There is a chapel on the campus. It is a classic building, red brick with a white and metalic steeple. The inside is large, painted in cool tones to complement the windows of blues and lavenders. The glorious stained glass window of Jesus and the two friends walking on the road to Emmaus is the centerpiece of the room.  A few years ago, chairs replaced the front pews.  It is easier to get around for those in wheelchairs or using walkers. It also provides options for Bible study or special services since the chairs can be moved into a circle, semi-circle, or rows, if desired.

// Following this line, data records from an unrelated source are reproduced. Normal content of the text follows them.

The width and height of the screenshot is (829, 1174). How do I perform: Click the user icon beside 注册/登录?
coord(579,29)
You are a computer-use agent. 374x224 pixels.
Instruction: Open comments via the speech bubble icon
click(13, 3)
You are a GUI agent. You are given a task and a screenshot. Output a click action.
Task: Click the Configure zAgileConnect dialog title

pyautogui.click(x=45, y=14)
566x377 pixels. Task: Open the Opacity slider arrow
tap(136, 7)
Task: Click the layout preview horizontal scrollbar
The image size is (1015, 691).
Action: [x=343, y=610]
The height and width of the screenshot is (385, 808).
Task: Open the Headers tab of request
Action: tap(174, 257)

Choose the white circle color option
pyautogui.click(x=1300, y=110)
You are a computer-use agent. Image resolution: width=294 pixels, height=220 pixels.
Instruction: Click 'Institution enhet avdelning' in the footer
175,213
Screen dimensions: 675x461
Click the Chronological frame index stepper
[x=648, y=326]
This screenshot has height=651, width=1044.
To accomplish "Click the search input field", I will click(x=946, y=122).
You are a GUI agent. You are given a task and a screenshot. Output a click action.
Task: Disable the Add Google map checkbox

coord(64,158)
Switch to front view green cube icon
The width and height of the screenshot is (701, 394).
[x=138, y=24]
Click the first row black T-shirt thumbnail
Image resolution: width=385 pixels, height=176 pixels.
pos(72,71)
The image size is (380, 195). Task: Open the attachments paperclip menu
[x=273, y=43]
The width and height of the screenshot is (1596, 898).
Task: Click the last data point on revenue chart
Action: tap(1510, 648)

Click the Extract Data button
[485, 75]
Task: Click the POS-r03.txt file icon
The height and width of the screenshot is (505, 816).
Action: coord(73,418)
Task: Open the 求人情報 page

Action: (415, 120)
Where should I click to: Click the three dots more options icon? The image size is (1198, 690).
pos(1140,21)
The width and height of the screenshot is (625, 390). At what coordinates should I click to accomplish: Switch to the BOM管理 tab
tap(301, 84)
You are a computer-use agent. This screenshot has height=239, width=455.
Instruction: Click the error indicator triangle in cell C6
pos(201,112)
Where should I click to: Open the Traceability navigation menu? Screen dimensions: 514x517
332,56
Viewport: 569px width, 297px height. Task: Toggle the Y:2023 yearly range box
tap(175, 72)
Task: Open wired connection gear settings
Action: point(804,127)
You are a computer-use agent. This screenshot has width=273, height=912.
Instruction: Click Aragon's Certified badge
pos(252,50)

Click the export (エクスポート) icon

I attended a Sunday worship service in the chapel in early August. Residents came in walking or using walkers. Some powered in with motorized wheelchairs or rolled-in manually. There were hugs and waves among the 40 or so residents and staff attending. We were of all ages, races and abilities. The order of worship was traditional, yet the tone and style of the worship Jones set was conversational, open, inviting and just plain happy. I observed and joined in the Wednesday Bible study. Fifteen or more of us prayed, read and asked questions of the scripture, and enjoyed fellowship which included some singing.  Again, the atmosphere was welcoming and easy-going. All felt comfortable to speak up or make a joyful noise when singing.

Two banners have prominent places in the chapel. One says “O How He Loves You and Me,” and the other reads “And I’ve Got Joy In the Lord.” These are recent additions to the chapel but they sum up for me the ministry that springs forth from the care and compassion of Jones – love and joy.  

Full disclosure: Currently, I have contracted with Emmaus Homes to provide pulpit supply for the chapel at Emmaus Homes West in Marthasville, MO.